My native stickbugs have starting laying eggs and I was wondering how can I store the eggs so they hatch in the spring? would putting them in the refrigerator similar to how you store mantis ootheca work? And then take them out sometime in the spring? I don't want them to hatch too early.  Does anyone know how long it takes for stickbug eggs to hatch once they are in the right temperatures? I know under some conditions their eggs can take up to 2 years to hatch.


----------



## mantisfan101 (Nov 16, 2020)

Diapheromera require a diapause, I believe you can just keep them in the fridge or leave them on moist paper towel outside


----------



## Mystymantis (Nov 17, 2020)

They don't seem to require a diapause in my experience at least. They just need the right conditions to hatch. Which I know could be from a few months up to two years for them to hatch. I know this because in my colony that I have been keeping going for a little while now the eggs have hatched in early winter (December and January) by keeping them at room temperatures around 65-70 degrees. I did not intend for them to hatch in such cold weather but my mistake!  Which is why I want to store them so they won't hatch so early this year.

Thanks for the advice I put them in the fridge.


----------



## mantisfan101 (Nov 23, 2020)

Huh, I was told that diapheromera require a diapause


----------



## BensBeasts (Feb 14, 2021)

Mystymantis said:


> They don't seem to require a diapause in my experience at least. They just need the right conditions to hatch.
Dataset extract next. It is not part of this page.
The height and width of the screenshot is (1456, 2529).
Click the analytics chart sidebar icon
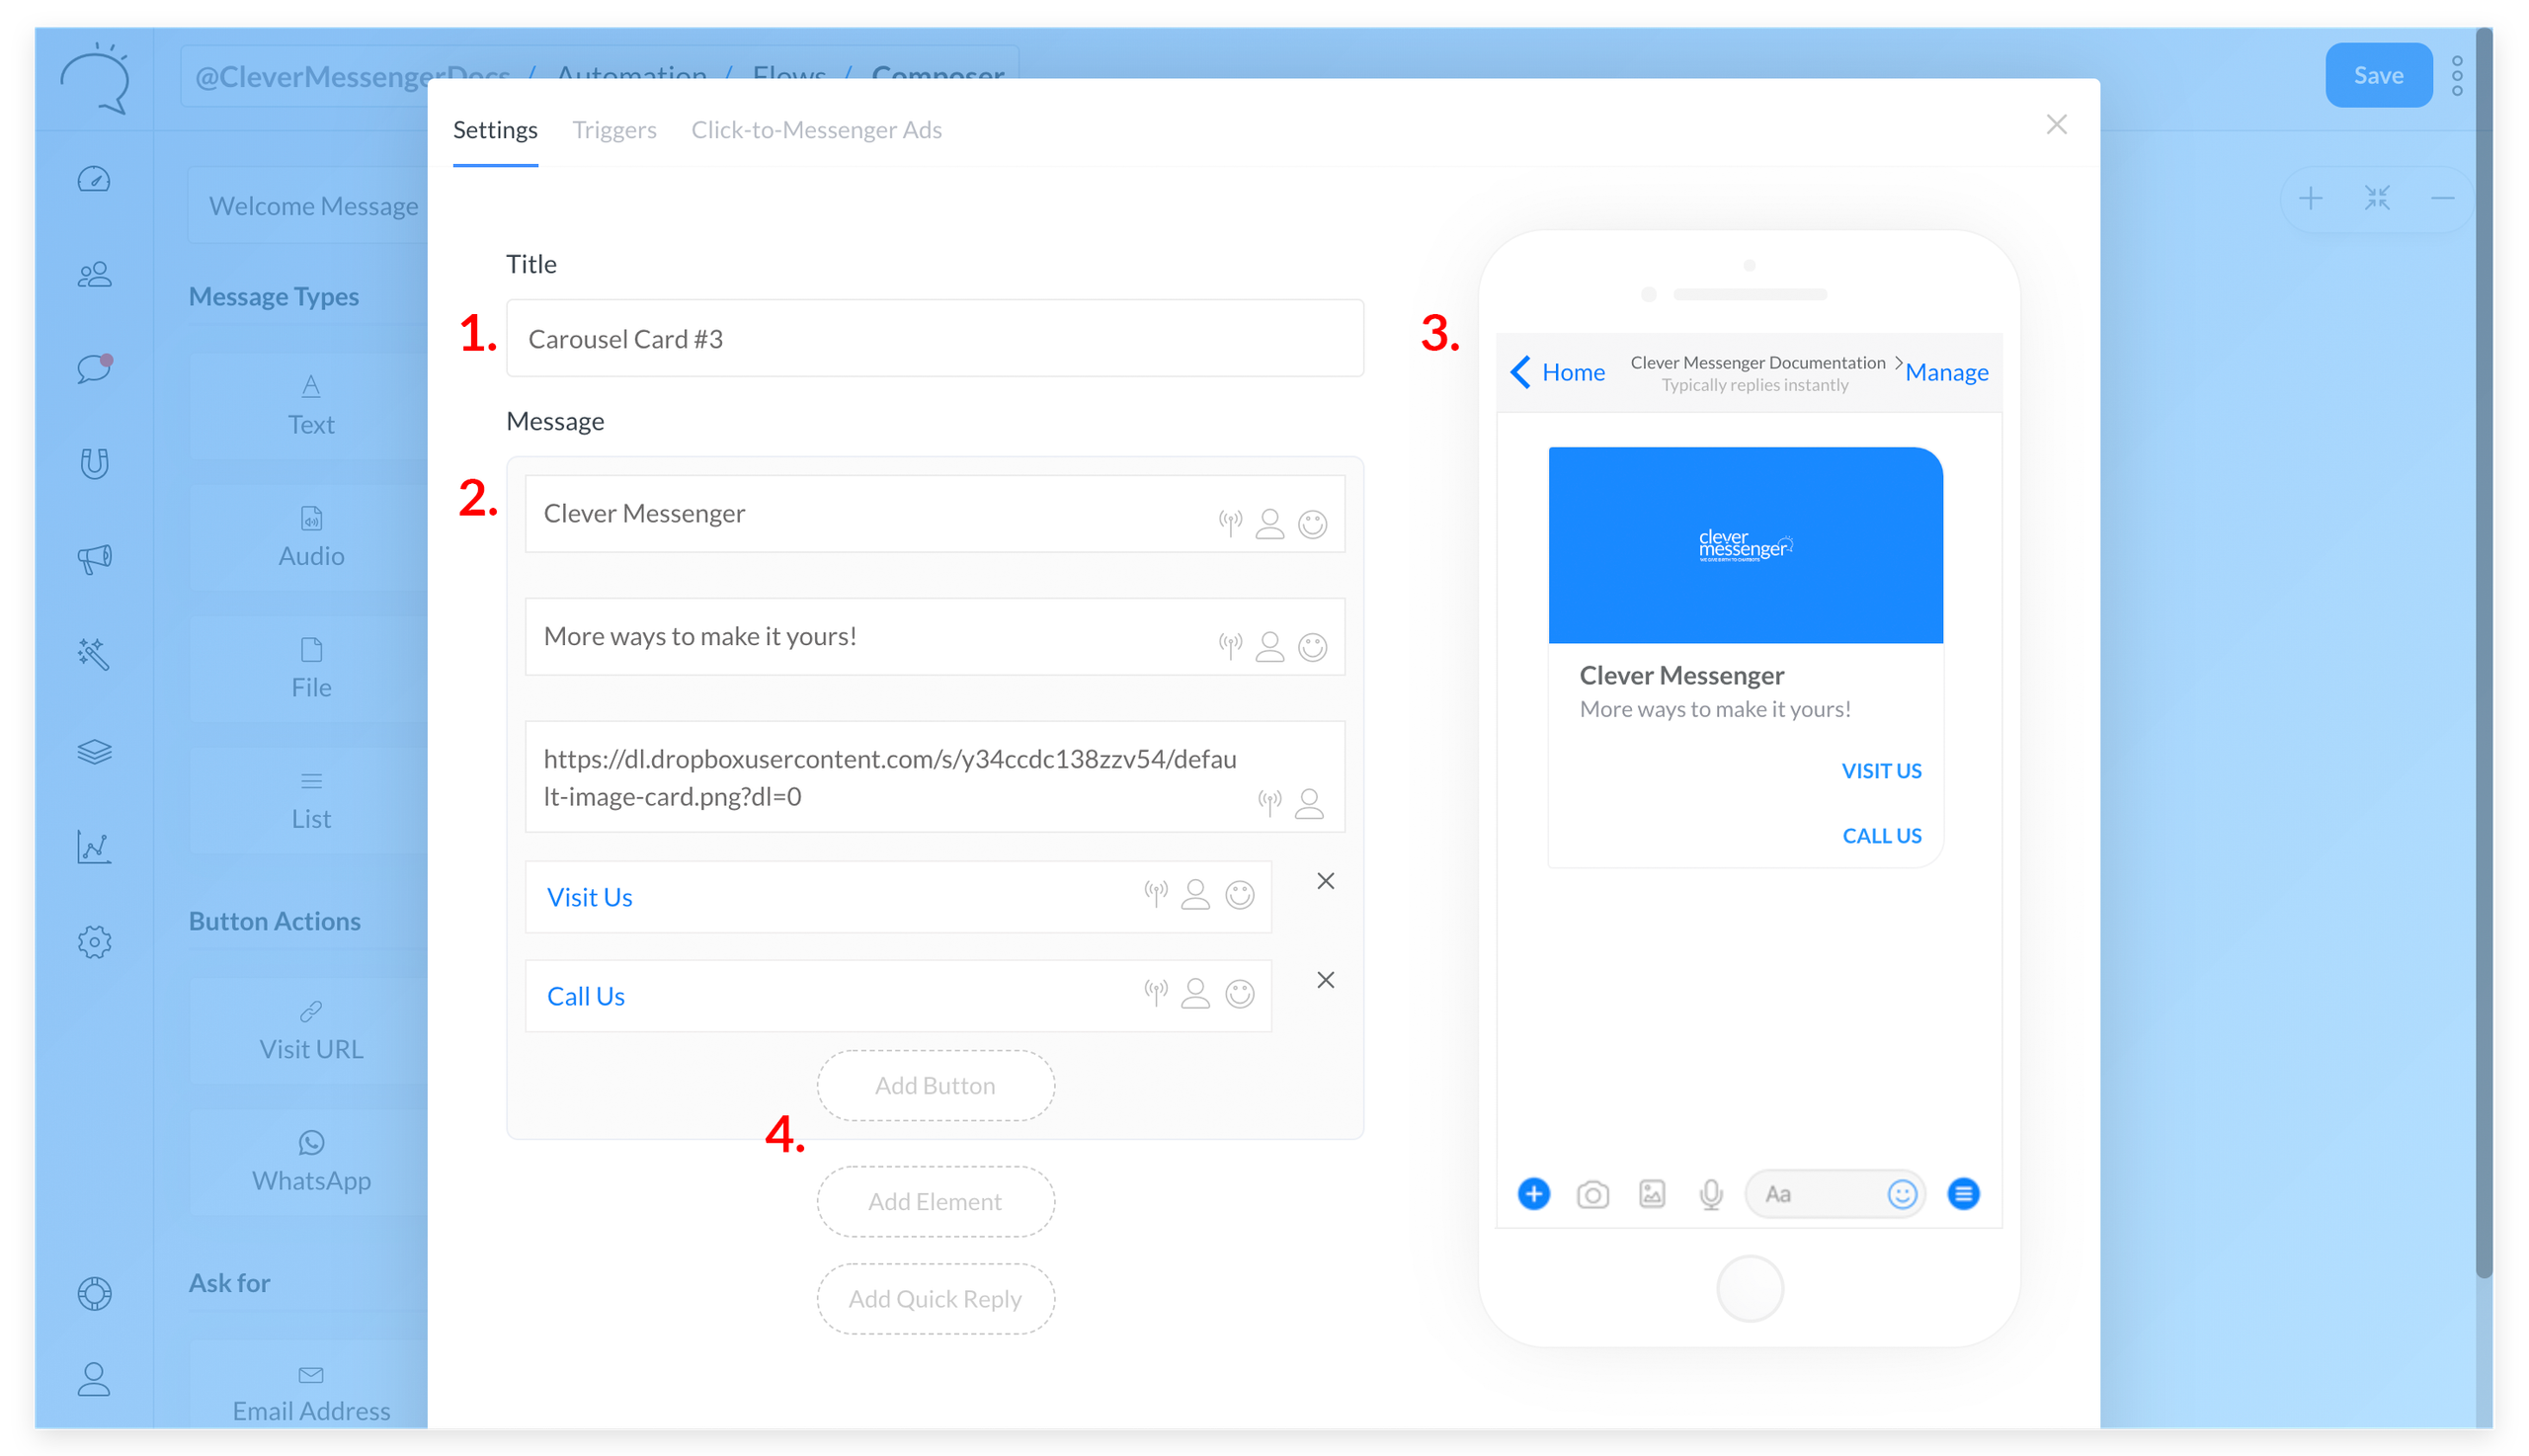click(x=94, y=847)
Which I know could be from a few months up to two years for them to hatch. I know this because in my colony that I have been keeping going for a little while now the eggs have hatched in early winter (December and January) by keeping them at room temperatures around 65-70 degrees. I did not intend for them to hatch in such cold weather but my mistake!  Which is why I want to store them so they won't hatch so early this year.
> 
> Thanks for the advice I put them in the fridge.


This sp doesn’t require a diapause but I recommend it because, It helps them develop properly, makes them hardier, and food plants are hard to come by. 
 

I use my basement for the eggs and you can us you fridge too, but I recommend if you have a basement use it.


----------